(Dataset records)
::::

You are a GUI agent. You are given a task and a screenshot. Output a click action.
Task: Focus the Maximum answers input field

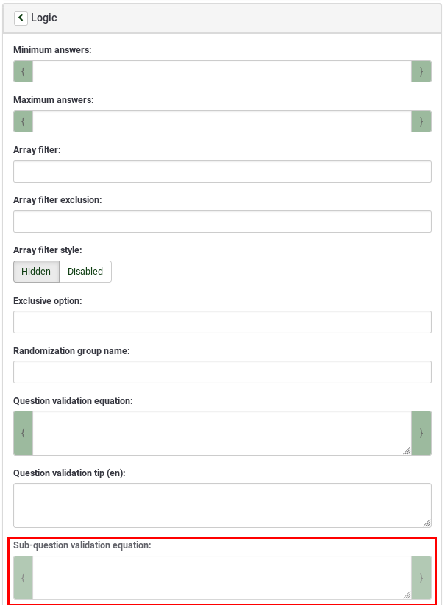click(221, 121)
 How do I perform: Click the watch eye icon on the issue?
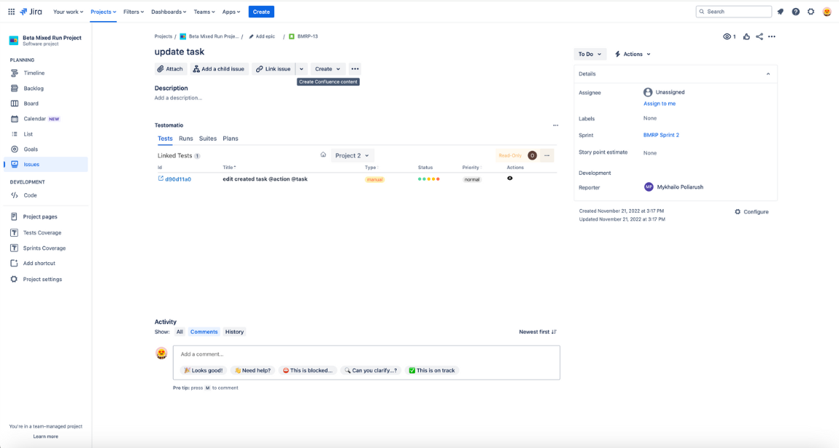(727, 36)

::::

* [What the exercise asks]: Give every record again word for word, pictures excluded.

* [Your solution]:
You are a GUI agent. You are given a task and a screenshot. Output a click action.
Task: Focus the Maximum answers input field

click(221, 121)
 How do I perform: Click the watch eye icon on the issue?
(727, 36)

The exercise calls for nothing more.